Duley, L., Dorling, J., Ayers, S. ORCID: 0000-0002-6153-2460, Oliver, S., Yoxall, C. W., Weeks, A. D., Megone, C., Oddie, S., Gyte, G., Chivers, Z., Thornton, J. S., Field, D., Sawyer, A. and McGuire, W. (2019). Improving quality of care and outcome at very preterm birth: the Preterm Birth research programme, including the Cord pilot RCT. Programme Grants for Applied Research, 7(8), doi: 10.3310/pgfar07080

Abstract

BACKGROUND:Being born very premature (i.e. before 32 weeks’ gestation) has an impact on survival and quality of life. Improving care at birth may improve outcomes and parents’ experiences.

OBJECTIVES:To improve the quality of care and outcomes following very preterm birth.

DESIGN:We used mixed methods, including a James Lind Alliance prioritisation, a systematic review, a framework synthesis, a comparative review, qualitative studies, development of a questionnaire tool and a medical device (a neonatal resuscitation trolley), a survey of practice, a randomised trial and a protocol for a prospective meta-analysis using individual participant data.

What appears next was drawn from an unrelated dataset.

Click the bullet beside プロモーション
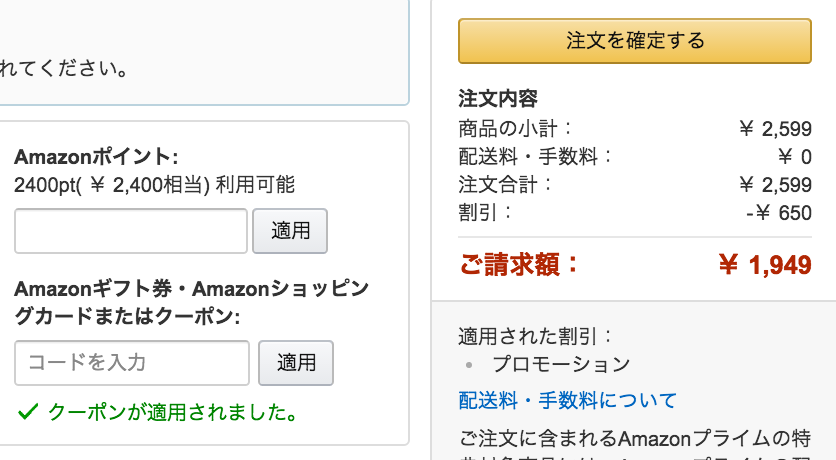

SETTING:For the prioritisation, this included people affected by preterm birth and health-care practitioners in the UK relevant to preterm birth. The qualitative work on preterm birth and the development of the questionnaire involved parents of infants born at three maternity hospitals in southern England. The medical device was developed at Liverpool Women’s Hospital. The survey of practice involved UK neonatal units. The randomised trial was conducted at eight UK tertiary maternity hospitals.

PARTICIPANTS:For prioritisation, 26 organisations and 386 individuals; for the interviews and questionnaire tool, 32 mothers and seven fathers who had a baby born before 32 weeks’ gestation for interviews evaluating the trolley, 30 people who had experienced it being used at the birth of their baby (19 mothers, 10 partners and 1 grandmother) and 20 clinicians who were present when it was being used; for the trial, 261 women expected to have a live birth before 32 weeks’ gestation, and their 276 babies.

INTERVENTIONS:Providing neonatal care at very preterm birth beside the mother, and with the umbilical cord intact; timing of cord clamping at very preterm birth.

MAIN OUTCOME MEASURES:Research priorities for preterm birth; feasibility and acceptability of the trolley; feasibility of a randomised trial, death and intraventricular haemorrhage.

REVIEW METHODS:Systematic review of Cochrane reviews (umbrella review); framework synthesis of ethics aspects of consent, with conceptual framework to inform selection criteria for empirical and analytical studies. The comparative review included studies using a questionnaire to assess satisfaction with care during childbirth, and provided psychometric information.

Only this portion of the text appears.